▸ Task to complete: What is needed is an exact reproduction of the lines in the records below, starting at the line with "Instruction: Rotate image" and ending at the line with "Task: Click the blue", both included, and nothing else; pictures stay out.

** Opening Materials provided block **

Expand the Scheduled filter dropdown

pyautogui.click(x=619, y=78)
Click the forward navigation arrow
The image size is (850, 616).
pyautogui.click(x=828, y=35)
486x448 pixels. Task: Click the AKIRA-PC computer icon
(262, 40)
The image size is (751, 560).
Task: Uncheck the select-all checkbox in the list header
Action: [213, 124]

** Closing Materials provided block **
** Opening Materials provided block **

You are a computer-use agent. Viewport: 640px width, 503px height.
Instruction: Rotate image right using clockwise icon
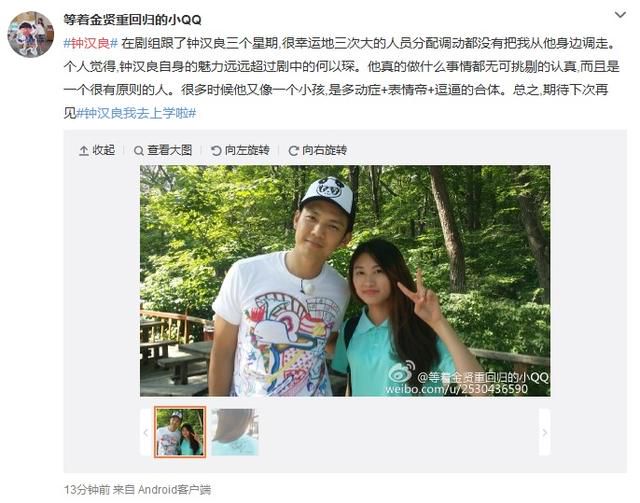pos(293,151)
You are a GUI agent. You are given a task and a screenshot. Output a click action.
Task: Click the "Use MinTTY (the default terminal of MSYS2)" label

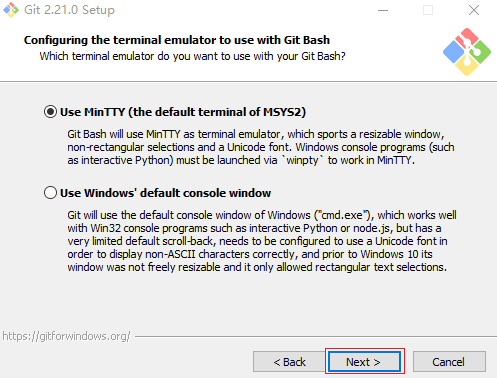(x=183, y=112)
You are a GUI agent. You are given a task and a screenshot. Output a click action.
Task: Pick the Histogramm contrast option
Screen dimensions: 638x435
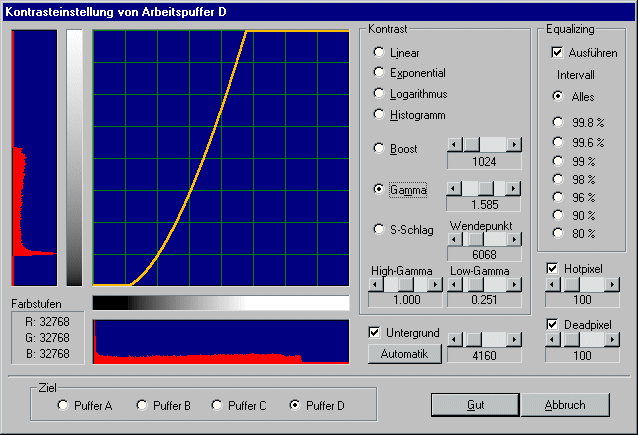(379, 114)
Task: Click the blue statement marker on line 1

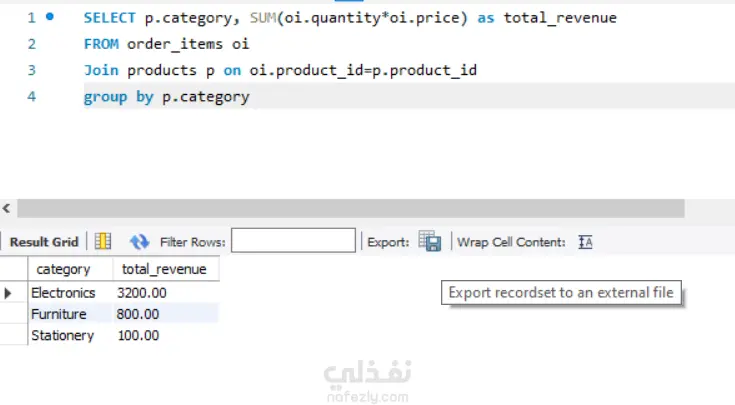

** Closing Materials provided block **

▸ Result:
Instruction: Rotate image right using clockwise icon
pos(293,151)
You are a GUI agent. You are given a task and a screenshot. Output a click action.
Task: Click the "Use MinTTY (the default terminal of MSYS2)" label

(x=183, y=112)
You are a GUI agent. You are given a task and a screenshot. Output a click action.
Task: Pick the Histogramm contrast option
Screen dimensions: 638x435
(379, 114)
Task: Click the blue statement marker on line 1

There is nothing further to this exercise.